Oscar Sabo , also Oskar Sabo (born August 29, 1881 in Vienna , † May 2, 1969 in Berlin ) was an Austrian actor .

Life

Sabo was trained to play the violin at the Stern Conservatory in Berlin and appeared as an amateur actor in plays from 1900 . When Max Reinhardt became aware of him, Sabo received an engagement at the Berlin theater .

He was mainly involved in antics and operettas , where he also excelled as a singer. He had particular success in 1912 in Walter Kollo's two operettas, Große Raisinen and Filmzauber . Together with the singer Lisa Weise he was the first interpreter of the popular marching song Unter Linden von Kollo that year .

He made his film debut in 1910 as the main actor in one of the first Austrian films, the “comical short film” The Evil Mother-in-Law , and in 1914 Hanni came back! Forgive everything! his first film shot in Germany. After that, Sabo was only used sporadically in silent films; it was only in the age of the sound film that the over fifty-year-old became a busy supporting actor. He embodied chauffeurs, conductors, policemen, coachmen, postmen and other rather subordinate characters, which he usually portrayed from the somewhat humorous side.

Grave of Oscar Sabo in the Heerstrasse cemetery in Berlin-Westend

Oscar Sabo died in early May 1969 at the age of 87 in a Berlin hospital. He was buried in the state's own cemetery in Heerstraße in today's Berlin-Westend district (grave location: II-W-Ur 3-36).
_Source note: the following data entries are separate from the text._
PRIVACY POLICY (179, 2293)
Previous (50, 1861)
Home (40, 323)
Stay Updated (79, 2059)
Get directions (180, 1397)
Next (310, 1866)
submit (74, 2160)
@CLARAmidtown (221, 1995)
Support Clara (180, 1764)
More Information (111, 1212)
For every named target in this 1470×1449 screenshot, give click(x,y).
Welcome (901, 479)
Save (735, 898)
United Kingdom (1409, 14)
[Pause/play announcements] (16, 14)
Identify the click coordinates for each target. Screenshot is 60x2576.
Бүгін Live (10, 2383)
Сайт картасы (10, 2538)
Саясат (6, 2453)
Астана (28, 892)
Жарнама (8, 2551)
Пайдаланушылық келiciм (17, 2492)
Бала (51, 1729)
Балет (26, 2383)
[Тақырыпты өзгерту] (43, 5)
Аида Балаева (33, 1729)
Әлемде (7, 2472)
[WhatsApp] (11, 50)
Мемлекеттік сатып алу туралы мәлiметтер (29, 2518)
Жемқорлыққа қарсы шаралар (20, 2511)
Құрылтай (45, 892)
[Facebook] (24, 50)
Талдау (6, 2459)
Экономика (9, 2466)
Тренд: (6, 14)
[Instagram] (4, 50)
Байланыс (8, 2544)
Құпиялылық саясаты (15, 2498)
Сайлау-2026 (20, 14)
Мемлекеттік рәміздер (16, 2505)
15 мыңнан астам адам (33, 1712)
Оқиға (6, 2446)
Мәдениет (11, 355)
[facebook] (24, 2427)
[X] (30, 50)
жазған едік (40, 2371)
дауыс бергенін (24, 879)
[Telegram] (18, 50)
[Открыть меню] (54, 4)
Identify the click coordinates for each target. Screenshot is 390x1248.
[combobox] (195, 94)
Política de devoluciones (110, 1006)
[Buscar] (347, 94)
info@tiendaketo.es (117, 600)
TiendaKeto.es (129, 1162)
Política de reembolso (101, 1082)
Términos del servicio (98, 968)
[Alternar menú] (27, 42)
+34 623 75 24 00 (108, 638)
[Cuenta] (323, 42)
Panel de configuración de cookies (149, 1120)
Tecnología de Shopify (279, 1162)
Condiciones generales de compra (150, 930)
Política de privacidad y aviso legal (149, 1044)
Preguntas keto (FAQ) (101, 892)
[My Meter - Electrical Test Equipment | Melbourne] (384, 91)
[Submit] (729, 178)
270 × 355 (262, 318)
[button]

His son Oscar Sabo junior , who had also become an actor, was buried at his side in 1978.

Filmography

Synchronous rollers (selection)

actor Film / series role
Vito Scotti Aristocats italian cat

Web links

Commons : Oscar Sabo  - collection of images, videos and audio files

Individual evidence

  1. German Stage Yearbook . Volume 78, 1970, ISSN  0070-4431 . P. 140.
  2. ^ Hans-Jürgen Mende : Lexicon of Berlin burial places . Pharus-Plan, Berlin 2018, ISBN 978-3-86514-206-1 . P. 493.
  3. German synchronous files. In: www.synchronkartei.de. Retrieved September 16, 2016 .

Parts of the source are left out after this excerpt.